Archery in the Parks
Trained archery instructors will provide an introduction to archery, along with assistance in shooting a bow in a safe, supervised and supportive setting at these free programs.
No experience is necessary, and all equipment is provided.
Programs are scheduled statewide May through August.
Participants must be age 8 or older. Advance registration is not required.
For more information about any of the programs in the “I Can!” series, including program dates, times, locations and other information, visit www.mndnr.gov/ican (http://www.dnr.state.mn.us/state_parks/can_series.html) or call the DNR Information Center at (651) 296-6157 or toll-free 888-646-6367 between 8 a.m. and 4:30 p.m. Monday through Friday.

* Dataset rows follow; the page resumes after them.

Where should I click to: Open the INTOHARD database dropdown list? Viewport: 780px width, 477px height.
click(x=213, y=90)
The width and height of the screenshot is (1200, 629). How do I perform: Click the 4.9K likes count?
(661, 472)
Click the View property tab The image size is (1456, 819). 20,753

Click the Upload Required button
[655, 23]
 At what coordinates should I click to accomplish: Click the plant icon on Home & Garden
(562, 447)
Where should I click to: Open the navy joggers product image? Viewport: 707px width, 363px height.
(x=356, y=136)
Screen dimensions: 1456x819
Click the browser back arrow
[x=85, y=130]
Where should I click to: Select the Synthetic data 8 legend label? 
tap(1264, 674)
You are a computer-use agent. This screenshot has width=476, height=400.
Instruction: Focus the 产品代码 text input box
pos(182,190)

Funding for the “I Can!” program series is from the Parks and Trails Fund, created after voters approved the Clean Water, Land and Legacy Amendment in November 2008.
The Parks and Trails Fund receives 14.25 percent of the sales tax revenue and may only be spent to support parks and trails of regional or statewide significance.
Question of the week
From the DNR
Q: When does the snowmobiling season end for riding on state grant-in-aid trails?
A: Grant-in-aid snowmobile trails officially close April 1, when permits with private landowners expire.
State trails remain open on public land while weather and snow conditions permit.
Even if snow conditions are good after April 1, the DNR reminds snowmobilers not to ride trails that traverse private land without the landowner’s permission. That would be trespassing.
Late season snowmobilers need to be aware of changing conditions, including bare spots, flowing water and exposed rocks.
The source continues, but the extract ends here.